Policy for lint expansions

[tmandry]

Background

When a lint is expanded to include many new cases, it adds significant complexity to the rollout of a toolchain to large codebases. Maintainers of these codebases are stuck with the choice of

1. Disabling the existing lint while the toolchain is updated and new cases are fixed
2. Fixing cases manually and updating the toolchain immediately

Both of these come with the problem of racing with other developers in a codebase who may land new code which triggers the expanded lint in a new compiler, but does not trigger the lint in an old compiler.

While it would be nice to solve this "raciness" once and for all, there are other considerations at play. Instead, we propose to support these users by either providing them with a new lint name to temporarily opt out of OR a machine-applicable fix which eases the pain of any races which might occur.

Note that this requirement only applies to significant lint expansions as measured by crater.

This policy is based on the lang team discussion of #121708.

cc @estebank @petrochenkov

Policy

When an existing lint is expanded to include many new cases, we must provide either:

1. A new lint name under the existing group, so that users may opt out of the expansion at least temporarily, or
2. A MachineApplicable fix for the lint.

Exceptions to this policy may be made via Language Team FCP.

Here, we define "many new cases" as impacting more than 5% 1% of the top-1000 crates on crates.io. This can be measured by counting the number of regressions from a crater run like the one below.

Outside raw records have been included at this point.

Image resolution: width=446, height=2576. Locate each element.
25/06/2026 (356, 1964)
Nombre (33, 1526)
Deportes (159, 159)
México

A crater run is not required before landing for every lint expansion. Reviewers should use their best judgment to decide if one is required. However, if a lint expansion lands that violates this requirement, or is strongly suspected to violate this requirement based on other impact, it should be reverted.

Crater command

To measure the impact of a lint as defined by this policy, you can use the following crater command:

@craterbot run name=<name> start=master#<hash1>+rustflags=-D<lint_name> end=master#<hash2>+rustflags=-D<lint_name> crates=top-1000 mode=check-only p=1

See the crater docs for more information.

[tmandry]

As discussed in last week's lang team meeting, I've drafted a policy for the team to review.

@rustbot label I-lang-nominated

[estebank]

Here, we define "many new cases" as impacting more than 5% of the top-1000 crates on crates.io. This can be measured by counting the number of regressions from a crater run like the one below.

I would likely be more stringent than that. Affecting just .5% would already make me consider mitigations.

---

There's an additional approach we could take: annotating all lints with a metadata field for "last significantly updated". This would allow tooling to account for Rust versions when triggering any lints. Then we could make #![deny(warnings)] be coupled with an additional attribute (or Cargo.toml field) to state "I want to mark warn-by-default lints as errors up until the version I support, and later warns remain as warnings at most". (I'm aware this is a separate issue, but believe the same set of users are affected by both simultaneously.)

---

For the original issue, I endorse splitting the lint into a new family.

[tmandry]

I would likely be more stringent than that. Affecting just .5% would already make me consider mitigations.

Yeah, I pulled a number out out of thin air. Let me continue doing that here. How about: If .5% would make you consider mitigations, maybe the policy line should be 1%?

There's an additional approach we could take: annotating all lints with a metadata field for "last significantly updated". This would allow tooling to account for Rust versions when triggering any lints. Then we could make #![deny(warnings)] be coupled with an additional attribute (or Cargo.toml field) to state "I want to mark warn-by-default lints as errors up until the version I support, and later warns remain as warnings at most". (I'm aware this is a separate issue, but believe the same set of users are affected by both simultaneously.)

I like this idea too. It would work well for those releasing to their codebase from discrete Rust versions. Those releasing from nightly might not have such a good time unless we manage to include the merge date somehow.